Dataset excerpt
++++++++++++++++++++

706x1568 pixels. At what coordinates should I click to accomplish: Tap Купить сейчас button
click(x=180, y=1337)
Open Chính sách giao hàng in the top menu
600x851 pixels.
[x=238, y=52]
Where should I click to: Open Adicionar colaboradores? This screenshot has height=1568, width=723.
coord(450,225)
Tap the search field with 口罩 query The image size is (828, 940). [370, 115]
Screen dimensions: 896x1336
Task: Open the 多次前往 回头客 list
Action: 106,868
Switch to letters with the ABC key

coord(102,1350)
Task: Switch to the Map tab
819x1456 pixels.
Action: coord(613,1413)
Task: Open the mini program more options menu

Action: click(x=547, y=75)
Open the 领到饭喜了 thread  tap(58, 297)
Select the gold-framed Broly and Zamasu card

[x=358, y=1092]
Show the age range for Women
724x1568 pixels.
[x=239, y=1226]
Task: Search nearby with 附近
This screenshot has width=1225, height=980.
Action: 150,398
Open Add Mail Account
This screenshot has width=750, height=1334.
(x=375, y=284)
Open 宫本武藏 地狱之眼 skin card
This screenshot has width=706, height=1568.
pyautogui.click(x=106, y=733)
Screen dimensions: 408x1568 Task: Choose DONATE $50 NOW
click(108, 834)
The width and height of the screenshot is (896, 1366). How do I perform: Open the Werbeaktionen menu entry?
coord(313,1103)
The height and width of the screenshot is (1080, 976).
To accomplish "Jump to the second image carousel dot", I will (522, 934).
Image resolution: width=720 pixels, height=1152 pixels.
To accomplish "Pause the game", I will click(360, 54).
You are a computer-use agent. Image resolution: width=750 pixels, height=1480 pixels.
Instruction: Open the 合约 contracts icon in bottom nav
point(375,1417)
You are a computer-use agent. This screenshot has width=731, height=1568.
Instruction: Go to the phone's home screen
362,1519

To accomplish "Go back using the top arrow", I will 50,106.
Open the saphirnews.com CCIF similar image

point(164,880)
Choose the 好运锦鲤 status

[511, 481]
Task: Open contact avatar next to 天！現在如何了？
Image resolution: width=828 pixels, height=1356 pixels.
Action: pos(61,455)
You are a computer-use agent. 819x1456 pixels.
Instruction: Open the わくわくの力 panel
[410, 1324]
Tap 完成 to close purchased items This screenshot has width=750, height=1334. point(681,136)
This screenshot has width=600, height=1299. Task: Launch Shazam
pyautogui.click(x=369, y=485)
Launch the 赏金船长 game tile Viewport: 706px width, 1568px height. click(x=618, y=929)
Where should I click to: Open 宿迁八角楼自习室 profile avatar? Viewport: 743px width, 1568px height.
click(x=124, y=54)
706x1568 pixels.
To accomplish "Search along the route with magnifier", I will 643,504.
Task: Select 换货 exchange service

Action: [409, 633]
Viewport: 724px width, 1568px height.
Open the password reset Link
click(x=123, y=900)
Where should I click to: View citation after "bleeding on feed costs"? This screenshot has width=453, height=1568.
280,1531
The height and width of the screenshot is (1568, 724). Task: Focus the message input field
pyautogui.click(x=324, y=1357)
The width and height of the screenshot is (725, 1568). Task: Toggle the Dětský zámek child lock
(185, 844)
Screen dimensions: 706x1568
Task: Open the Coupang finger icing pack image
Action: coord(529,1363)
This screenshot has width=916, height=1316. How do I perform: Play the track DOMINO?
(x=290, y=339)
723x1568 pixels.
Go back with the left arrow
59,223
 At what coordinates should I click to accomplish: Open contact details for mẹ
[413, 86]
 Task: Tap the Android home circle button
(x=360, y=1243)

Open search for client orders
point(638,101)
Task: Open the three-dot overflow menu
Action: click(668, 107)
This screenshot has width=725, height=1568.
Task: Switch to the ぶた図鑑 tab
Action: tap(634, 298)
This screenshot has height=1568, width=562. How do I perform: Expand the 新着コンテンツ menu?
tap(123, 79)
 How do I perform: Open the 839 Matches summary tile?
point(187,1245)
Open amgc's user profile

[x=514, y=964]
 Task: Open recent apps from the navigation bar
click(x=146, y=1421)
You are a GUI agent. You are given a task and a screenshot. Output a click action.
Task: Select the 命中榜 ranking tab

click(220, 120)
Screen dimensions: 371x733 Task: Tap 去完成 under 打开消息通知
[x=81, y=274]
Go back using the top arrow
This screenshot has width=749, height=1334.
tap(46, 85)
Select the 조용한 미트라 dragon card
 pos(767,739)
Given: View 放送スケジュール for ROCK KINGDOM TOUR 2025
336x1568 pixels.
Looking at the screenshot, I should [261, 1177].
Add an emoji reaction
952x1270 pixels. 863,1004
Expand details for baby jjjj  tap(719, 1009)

++++++++++++++++++++

** Requirements **
Can you retype the rows from the line with "Open amgc's user profile" to the line with "Looking at the", both included, without changing anything?

** The answer **
Open amgc's user profile

[x=514, y=964]
 Task: Open recent apps from the navigation bar
click(x=146, y=1421)
You are a GUI agent. You are given a task and a screenshot. Output a click action.
Task: Select the 命中榜 ranking tab

click(220, 120)
Screen dimensions: 371x733 Task: Tap 去完成 under 打开消息通知
[x=81, y=274]
Go back using the top arrow
This screenshot has width=749, height=1334.
tap(46, 85)
Select the 조용한 미트라 dragon card
 pos(767,739)
Given: View 放送スケジュール for ROCK KINGDOM TOUR 2025
336x1568 pixels.
Looking at the screenshot, I should [261, 1177].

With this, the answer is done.